Мы сразу же согласились. Муращиха оказалась на водку охочая и выпила не полстакана, а полбутылки, остальное мы убрали, потому, что поняли, если не сделать этого, она выпьет все. К нам Муращиха отнеслась без всякого любопытства, ни о чем не распрашивала. Она быстро опьянела от выпитого, встала пошатываясь, бессмысленно походила по дому и сказала:
— Кладзецеся дзе хочыце, дом вялікі. Электрычэства ў мяне няма, — и привычными движениями, как водитель, который садится в большой грузовик, полезла на печь.

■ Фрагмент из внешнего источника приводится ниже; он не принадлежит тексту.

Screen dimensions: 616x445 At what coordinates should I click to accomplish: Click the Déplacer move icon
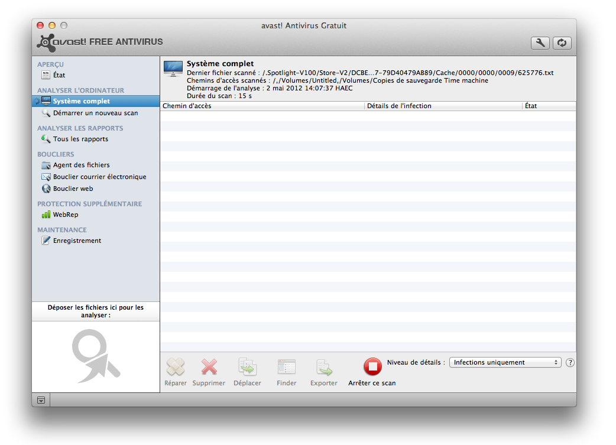coord(247,368)
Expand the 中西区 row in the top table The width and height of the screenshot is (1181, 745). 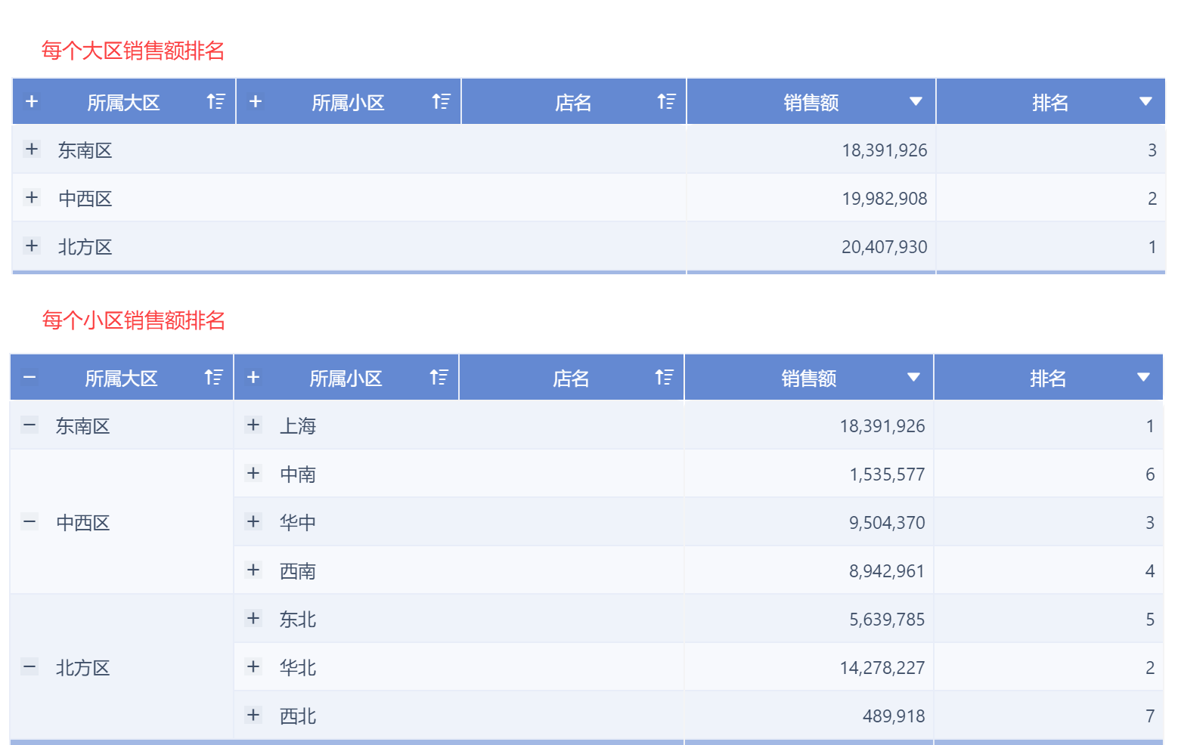(x=32, y=197)
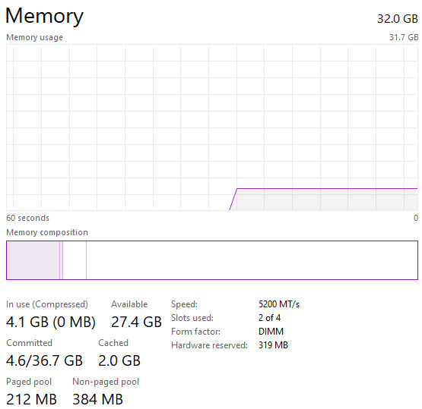
Task: Click the Committed 4.6/36.7 GB value
Action: (x=44, y=360)
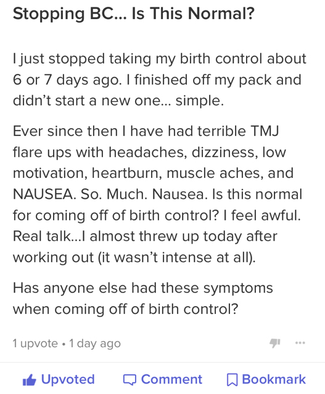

Зажигая спички и на ощупь, мы стали искать в темноте место, где могли бы лечь и уперлись в огромный книжный шкаф, полный книг, который разгораживал комнату на две половины. За шкафом стояла, бывшая когда–то двуспальной, большая кровать. Мы легко поместились на кровати втроем, легли, как были в одежде, подложив под голову рюкзаки и уснули.
Проснулся я от света сильного фонаря, который бил мне в глаза.
— В чем дело? – спросил я не без раздражения.
— Ты кто такой? — спросил у меня кто–то невидимый за фонарем.
— А вы кто такой? — спросил я, возмущенный такой бесцеремонностью.
— Отвечай, когда у тебя спрашивают.
Из темноты появился двойной ствол охотничьего ружья и уперся мне в голову.
— Моя фамилия Рабинович, — быстро сказал я.
— Рабинович, — сказал человек с ружьем и убрал ствол, — вот ты то мне и нужен. Вставай.
Я поднялся и последовал за незнакомцем. Мои коллеги–шабашники даже не проснулись.
— Ты в электричестве разбираешься? – спросил человек с ружьем.
— Немного, — сказал я, — Напряжение прямо пропорционально силе тока и обратно пропорционально...
— Посмотри, что тут, а я тебе посвечу, — перебил он меня и осветил фонарем электросчетчик с белыми керамическими предохранителями.
— Пробки перегорели, нужно жучки делать, — сказал я.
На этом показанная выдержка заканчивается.